## REQUIRED WORK
Repeat exactly, and only, the lines of the entries below from the one with "The width and height of the screenshot is (868, 452)." through the one with "Given: Click the share icon at top right", both ends included.

## DATA SUPPLIED

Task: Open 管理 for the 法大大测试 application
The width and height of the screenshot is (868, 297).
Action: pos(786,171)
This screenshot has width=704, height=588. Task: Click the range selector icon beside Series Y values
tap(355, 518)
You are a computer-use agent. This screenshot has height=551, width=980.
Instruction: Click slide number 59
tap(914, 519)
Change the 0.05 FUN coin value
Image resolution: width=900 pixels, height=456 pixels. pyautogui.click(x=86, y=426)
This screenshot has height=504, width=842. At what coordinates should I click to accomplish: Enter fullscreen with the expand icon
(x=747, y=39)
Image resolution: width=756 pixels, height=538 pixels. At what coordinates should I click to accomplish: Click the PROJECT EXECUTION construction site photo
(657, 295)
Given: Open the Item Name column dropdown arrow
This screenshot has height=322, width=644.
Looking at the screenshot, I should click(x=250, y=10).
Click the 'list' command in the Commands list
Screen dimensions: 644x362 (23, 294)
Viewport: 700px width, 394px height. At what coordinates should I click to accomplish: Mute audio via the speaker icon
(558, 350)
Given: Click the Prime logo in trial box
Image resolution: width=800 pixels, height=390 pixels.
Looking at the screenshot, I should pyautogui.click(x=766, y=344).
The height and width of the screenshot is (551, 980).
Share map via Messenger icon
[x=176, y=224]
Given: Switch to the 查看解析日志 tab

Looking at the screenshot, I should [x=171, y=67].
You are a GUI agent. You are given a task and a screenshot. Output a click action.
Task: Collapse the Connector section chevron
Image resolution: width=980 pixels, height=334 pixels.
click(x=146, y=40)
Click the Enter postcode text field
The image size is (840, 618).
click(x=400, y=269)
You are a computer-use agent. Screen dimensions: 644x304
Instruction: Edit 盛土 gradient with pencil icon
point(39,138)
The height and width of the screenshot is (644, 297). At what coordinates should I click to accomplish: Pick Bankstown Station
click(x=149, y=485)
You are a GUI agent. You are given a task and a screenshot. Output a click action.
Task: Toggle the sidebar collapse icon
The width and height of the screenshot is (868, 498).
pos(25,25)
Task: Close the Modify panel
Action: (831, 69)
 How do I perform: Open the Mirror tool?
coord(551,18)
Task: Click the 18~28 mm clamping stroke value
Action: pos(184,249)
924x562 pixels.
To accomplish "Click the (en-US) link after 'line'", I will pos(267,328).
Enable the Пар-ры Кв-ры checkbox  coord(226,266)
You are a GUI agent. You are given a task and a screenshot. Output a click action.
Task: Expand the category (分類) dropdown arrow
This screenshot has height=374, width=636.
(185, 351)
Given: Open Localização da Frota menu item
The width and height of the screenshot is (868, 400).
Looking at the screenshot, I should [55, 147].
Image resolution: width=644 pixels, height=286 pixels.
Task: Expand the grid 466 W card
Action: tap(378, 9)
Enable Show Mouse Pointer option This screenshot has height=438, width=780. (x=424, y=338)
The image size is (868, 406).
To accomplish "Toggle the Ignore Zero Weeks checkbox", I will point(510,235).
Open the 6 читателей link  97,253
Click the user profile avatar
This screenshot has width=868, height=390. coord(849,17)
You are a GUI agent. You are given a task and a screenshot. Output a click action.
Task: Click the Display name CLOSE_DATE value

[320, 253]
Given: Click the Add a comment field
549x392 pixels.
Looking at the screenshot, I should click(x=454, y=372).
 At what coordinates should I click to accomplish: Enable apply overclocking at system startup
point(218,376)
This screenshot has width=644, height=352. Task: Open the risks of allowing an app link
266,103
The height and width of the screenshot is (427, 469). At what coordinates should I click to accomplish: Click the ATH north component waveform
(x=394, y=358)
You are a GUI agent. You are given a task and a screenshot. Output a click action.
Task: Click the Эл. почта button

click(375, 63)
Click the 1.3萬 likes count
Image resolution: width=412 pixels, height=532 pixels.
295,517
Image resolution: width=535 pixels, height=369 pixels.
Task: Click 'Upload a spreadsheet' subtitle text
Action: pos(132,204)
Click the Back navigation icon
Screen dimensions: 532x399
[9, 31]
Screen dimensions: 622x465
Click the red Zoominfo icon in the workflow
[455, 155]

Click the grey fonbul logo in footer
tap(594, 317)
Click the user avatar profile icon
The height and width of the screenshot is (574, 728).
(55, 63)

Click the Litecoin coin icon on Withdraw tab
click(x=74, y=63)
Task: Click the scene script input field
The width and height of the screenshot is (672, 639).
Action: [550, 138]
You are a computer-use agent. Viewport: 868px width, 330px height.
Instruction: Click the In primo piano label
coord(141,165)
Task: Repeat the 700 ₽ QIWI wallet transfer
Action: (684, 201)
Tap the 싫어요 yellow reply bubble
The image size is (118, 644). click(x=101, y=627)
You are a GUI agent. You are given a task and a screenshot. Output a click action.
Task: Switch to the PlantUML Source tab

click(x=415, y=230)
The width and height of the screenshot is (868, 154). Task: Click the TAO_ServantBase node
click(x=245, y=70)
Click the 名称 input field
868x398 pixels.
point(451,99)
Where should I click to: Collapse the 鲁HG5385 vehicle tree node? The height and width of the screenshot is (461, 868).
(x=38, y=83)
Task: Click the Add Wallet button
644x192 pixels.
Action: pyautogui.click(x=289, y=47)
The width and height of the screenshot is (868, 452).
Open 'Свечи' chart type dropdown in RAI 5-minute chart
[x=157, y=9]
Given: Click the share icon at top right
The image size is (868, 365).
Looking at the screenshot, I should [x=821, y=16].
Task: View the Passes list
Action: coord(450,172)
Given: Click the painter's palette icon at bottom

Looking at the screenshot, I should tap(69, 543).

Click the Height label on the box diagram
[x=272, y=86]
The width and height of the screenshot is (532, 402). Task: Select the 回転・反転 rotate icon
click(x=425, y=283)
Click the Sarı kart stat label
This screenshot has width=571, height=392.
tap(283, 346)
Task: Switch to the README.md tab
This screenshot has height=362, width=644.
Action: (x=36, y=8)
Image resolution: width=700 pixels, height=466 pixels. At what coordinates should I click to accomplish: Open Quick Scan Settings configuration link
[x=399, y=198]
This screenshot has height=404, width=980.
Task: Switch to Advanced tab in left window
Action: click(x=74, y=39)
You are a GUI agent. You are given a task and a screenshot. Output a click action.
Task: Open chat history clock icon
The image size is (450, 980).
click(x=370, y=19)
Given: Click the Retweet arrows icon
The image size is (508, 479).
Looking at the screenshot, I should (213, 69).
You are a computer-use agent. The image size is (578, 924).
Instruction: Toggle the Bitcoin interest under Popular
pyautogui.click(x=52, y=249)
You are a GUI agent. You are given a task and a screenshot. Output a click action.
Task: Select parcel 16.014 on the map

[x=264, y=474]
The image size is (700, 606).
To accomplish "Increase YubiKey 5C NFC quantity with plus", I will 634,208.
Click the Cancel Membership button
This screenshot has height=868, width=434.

## ANSWER BELOW
The width and height of the screenshot is (868, 452).
Open 'Свечи' chart type dropdown in RAI 5-minute chart
[x=157, y=9]
Given: Click the share icon at top right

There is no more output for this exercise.